In our experience, all such advise is bad. Ignore it. The easiest method by far is to take a standard kitchen drainer and line it with cotton pads. Simply poor the liquid to be filtered into the lined drainer and you will be done in minutes.
If you are filtering a large volume of liquid, the cotton pads may become clogged and the liquid no longer drain through. Stop pouring, allow the remaining liquid to drain, gently press on the cotton pads to release any liquid remaining, through the pads away and put into another layer of cotton pads. Then continue filtering the liquid.
Having make many liquors, this is really our number 1 tip. The most time-consuming part of making most liquors is filtering and this approach can shorter the task from over an hour to a matter of minutes. We used all the traditional approaches for years, experimenting until we found this approach. Items such as dishcloths and coffee filters quickly become blocked and then drain extremely slowly. Cotton pads combine a coarse weave with a thick structure, so they are as effective as cloth (or coffee filters) at filtering, without easily becoming blocked. Also, one can simply throw the cotton away after (it isn't expensive and you don't need much) rather than being left with a pile of fruit-stained dirty cloths.
Top Tip 3: Sterile
Liquors should be produced and stored in bottles which are sterile, with an air-tight seal. There are a number of ways to make the bottles sterile, including:
- Boil: Put the bottle and bottle top in a pot of water. Ensure that the bottle is filled with water so that it is submerged rather than floating. Bring to a boil and leave it boiling for several minutes.
- Bake: Put the bottle and bottle top in the over and bake it for several minutes. I personally don't like this method for two reasons.
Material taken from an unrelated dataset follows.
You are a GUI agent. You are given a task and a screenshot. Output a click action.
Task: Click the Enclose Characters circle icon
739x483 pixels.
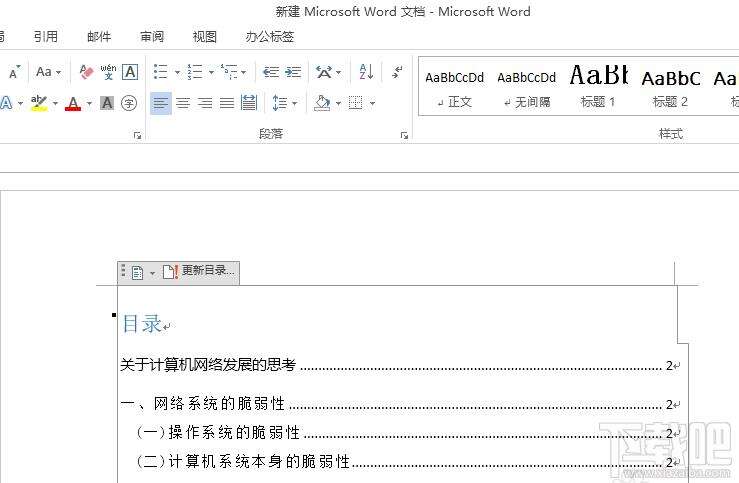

One is that there is a greater risk of the bottle breaking due to thermal shock, the other is that many bottle top lids have a plastic coating, which will melt in the oven. However, some people prefer this method as it is faster than boiling for large number of bottles.
In my personal experience, while it is important for the bottle and bottle top to be clean, I find that the alcohol kills almost all bacteria so being sterile is not that essential to making liquors.
Top Tip 4: Air-tight lid
Liquors should be kept in a bottle with a air-tight lid. Otherwise, air can move in and out of the bottle, reacting with the liquor as it does so (the main reaction is known as oxidization). In a short time, this will destroy the taste of the liquor and eventually make it completely undrinkable. It will also allow the alcohol to evaporate, which not only affects the taste, but also allows bacteria and fungus to enter as the main protective ingredient of a liquor is the alcohol.
A number of recipes require that the liquor be stored in a glass container for a number of weeks or months before bottling. Both this container, and the bottles in which the liquor is eventually put, must have an air-tight seal.
An air-tight lid is critical. If the lid does not fit well, it is certain that the liquor will go off, wasting your time and ingredients.